Teaching is the only major occupation of man for which we have not yet developed tools that make an average person capable of competence and performance. In teaching we rely on the “naturals,” the ones who somehow know how to teach.
— Peter F. Drucker
Years ago, a professor I knew wrote a book something to the effect of “teachers are created, not born.” I argued that point many times. And to some degree I still do. I still believe that some personalities just do not lend themselves to the classroom.
BUT…. I find myself in a place that requires me to do my best to create a teacher. I’ve had student teachers before and for the most part it has gone well, we’ve had personalities that have meshed and we have worked as a team. I am not a shy person. I am, by nature, a collaborator. I may not have time for much small talk, but ask me a question about how I’m going to teach “The Diary of Anne Frank” this week and I can talk to you for an hour or more. My student teacher this year… not so much. She is very shy. Painfully shy.
So, we’ve set some goals. Failure and misery are not options.
Future teachers, some advice…
1. Make an effort to make eye contact. This shows me that you care about what you are talking about and you are confident that you have something to share.
2. Practice your teacher voice. A teacher voice is not volume; it’s control and demanded respect… kind of like that one eyebrow raised when Mama caught you attempting to get away with something. It tells the students you are a force to be reckoned with. Don’t let them talk over you.
3. Be firm. I don’t expect you to have superb classroom management; there are still days when I don’t have great management.
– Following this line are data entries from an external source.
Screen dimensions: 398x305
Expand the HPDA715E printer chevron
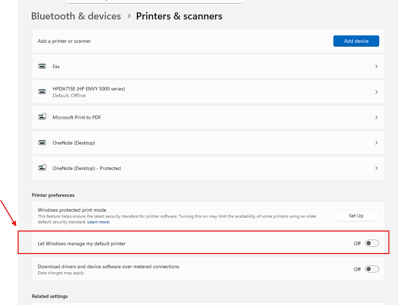coord(376,92)
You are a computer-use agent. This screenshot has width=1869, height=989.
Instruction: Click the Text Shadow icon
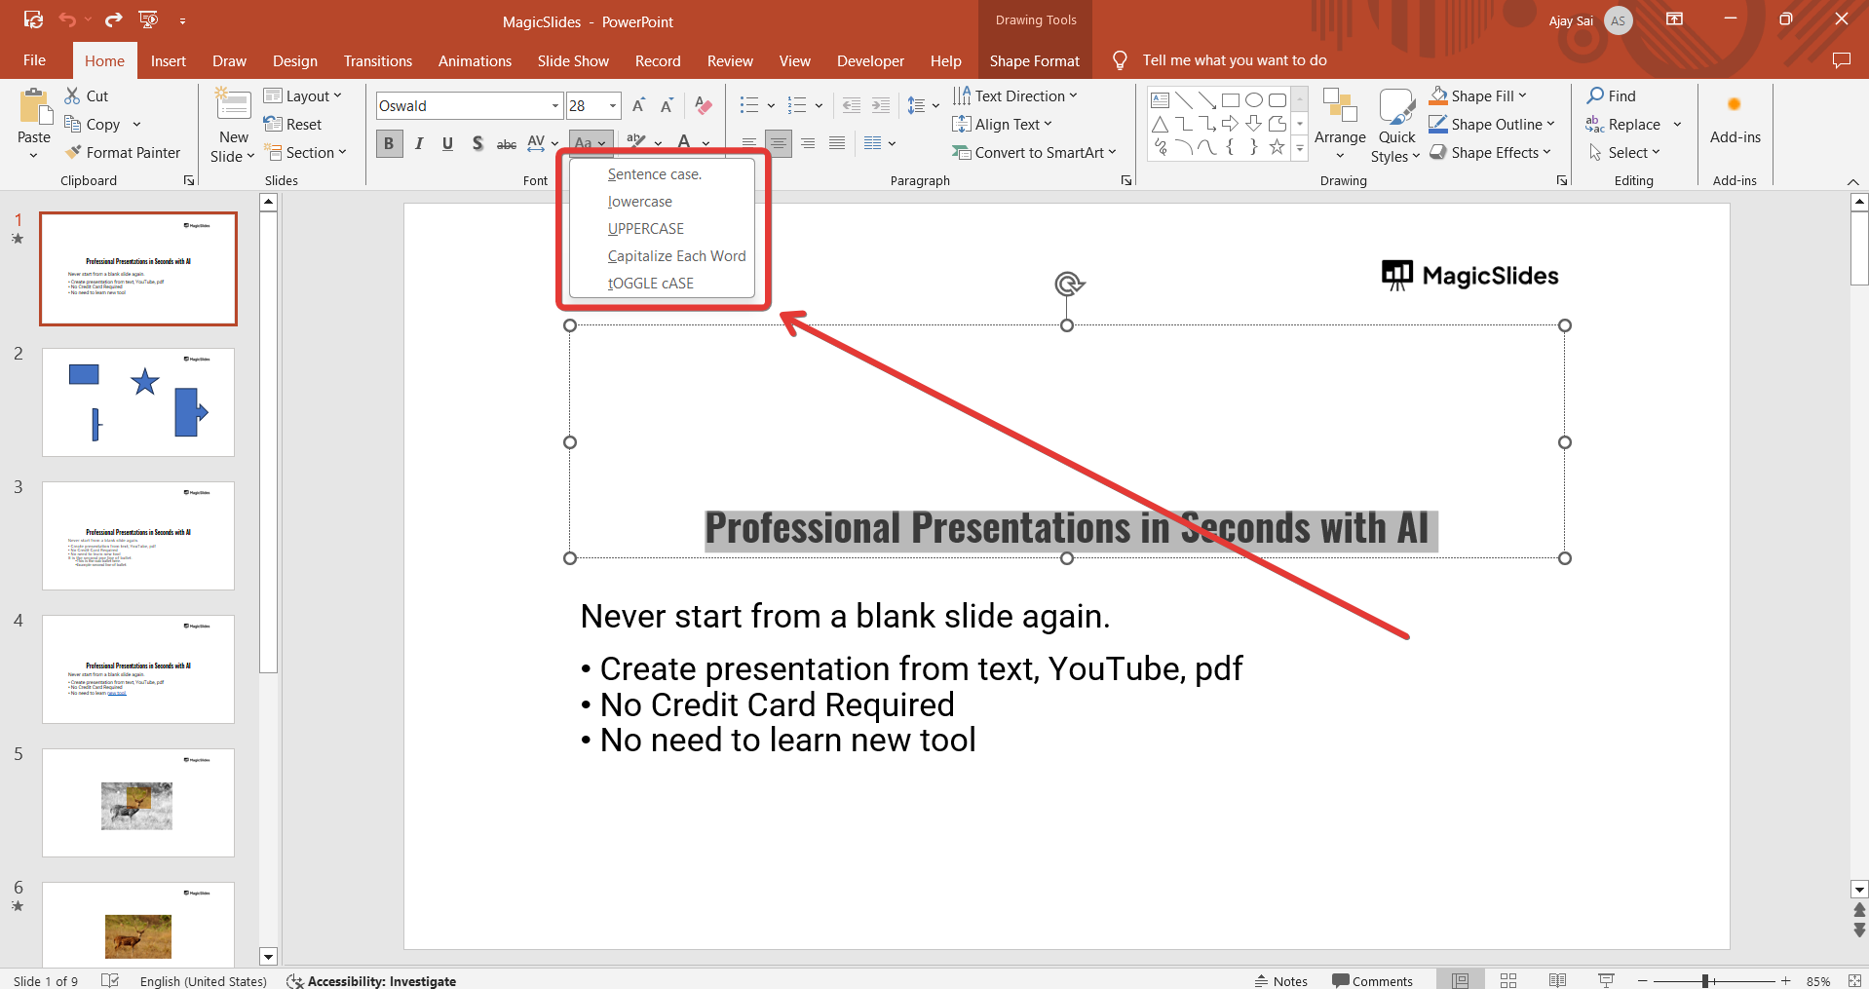(477, 144)
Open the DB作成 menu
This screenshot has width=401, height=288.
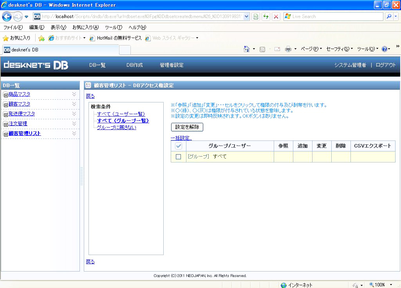click(x=134, y=65)
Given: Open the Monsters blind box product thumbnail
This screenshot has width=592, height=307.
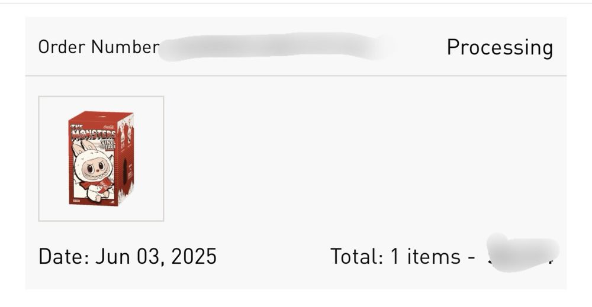Looking at the screenshot, I should click(x=101, y=159).
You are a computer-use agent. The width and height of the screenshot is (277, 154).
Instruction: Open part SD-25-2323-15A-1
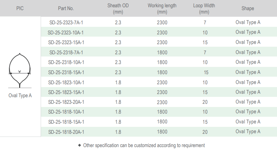point(66,42)
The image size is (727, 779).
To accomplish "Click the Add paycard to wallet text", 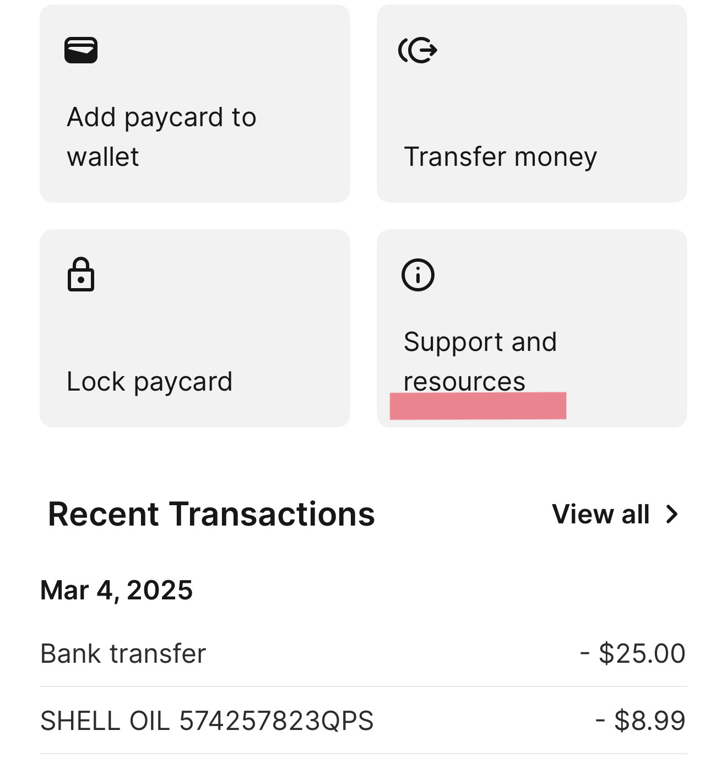I will click(x=161, y=137).
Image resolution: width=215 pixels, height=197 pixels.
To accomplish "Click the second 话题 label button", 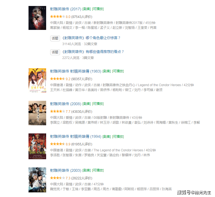I will [x=55, y=52].
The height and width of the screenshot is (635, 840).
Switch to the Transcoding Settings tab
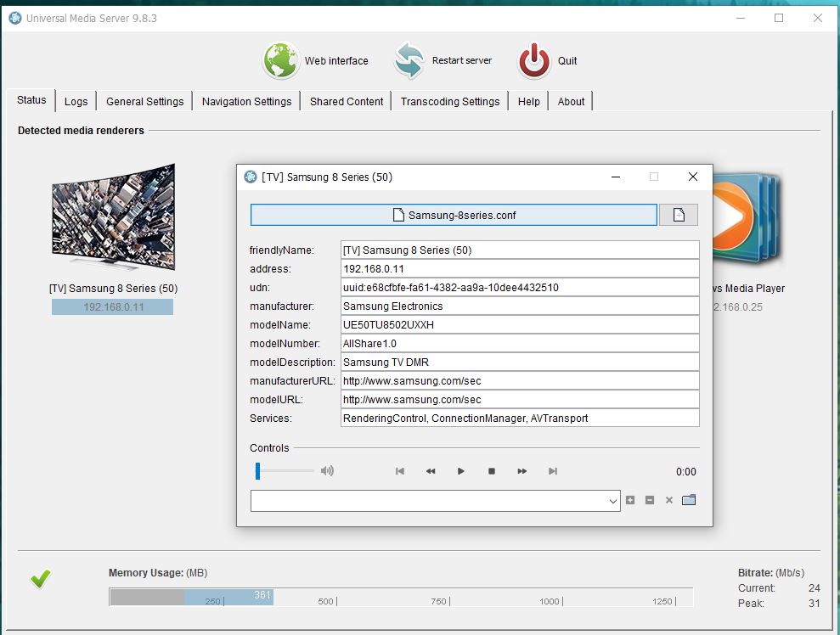pyautogui.click(x=450, y=101)
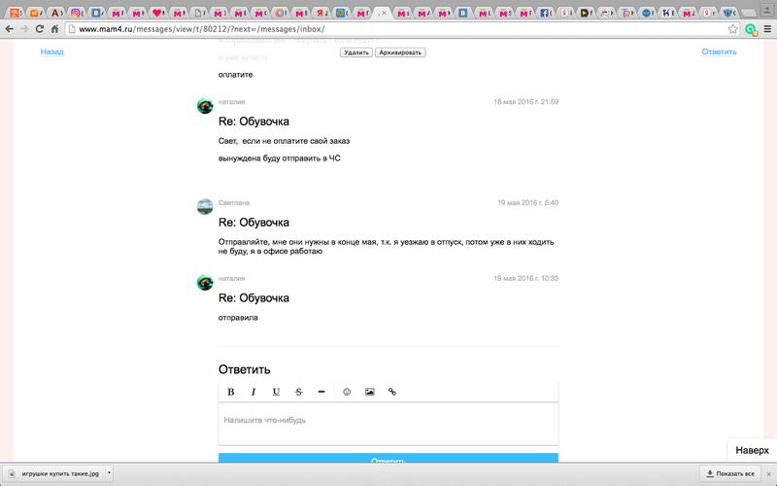Viewport: 777px width, 486px height.
Task: Toggle italic formatting in reply editor
Action: coord(253,392)
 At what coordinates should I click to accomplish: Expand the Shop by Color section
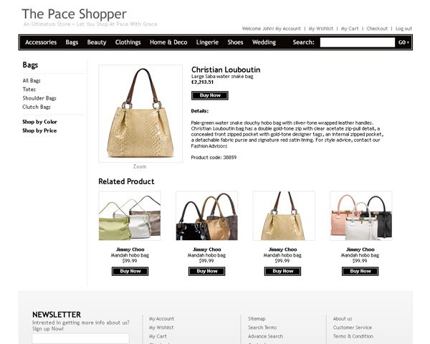(39, 122)
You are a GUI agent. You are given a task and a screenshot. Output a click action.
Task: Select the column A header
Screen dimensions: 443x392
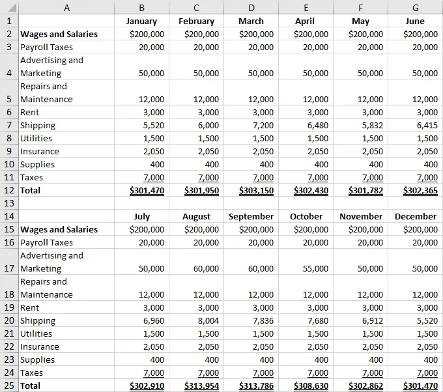click(x=66, y=8)
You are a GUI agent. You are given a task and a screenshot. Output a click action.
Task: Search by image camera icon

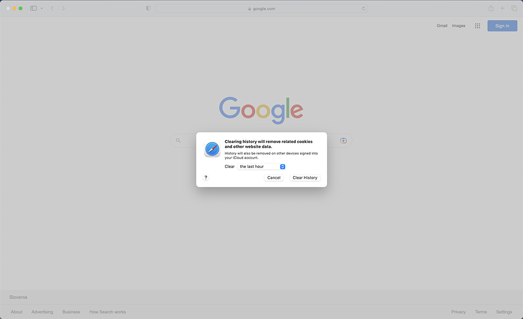[x=343, y=141]
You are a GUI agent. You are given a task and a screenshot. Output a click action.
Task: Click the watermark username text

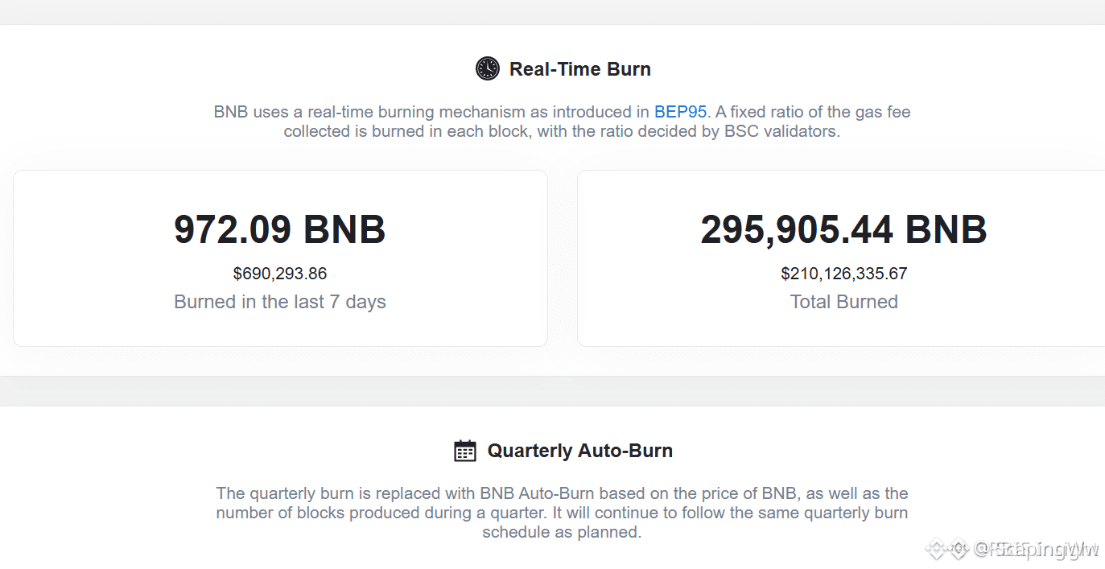pos(1034,550)
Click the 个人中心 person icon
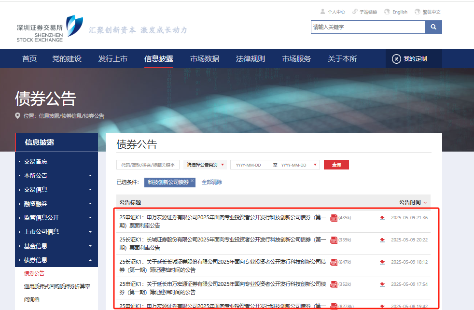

BUT, if the students are talking while you are instructing… just stop, give the stare… count down, turn off a set of lights… do something to make them know that being rude is NOT acceptable.
4. Be pro-active. Come up with some ideas that you think we can try together… or at least ask questions about why we do things the way we do them….. and if I don’t have a better answer than, “because I’ve done it that way for 10 years”… call me on it… I’m open to all of your ideas. Besides, if you talk to me… we both might learn something.
So… I don’t know the answer to my own question…. I guess I can make arguments both ways. I still think I was created to be a teacher. But I’m not totally opposed to the idea that we can make teachers, sometimes, too…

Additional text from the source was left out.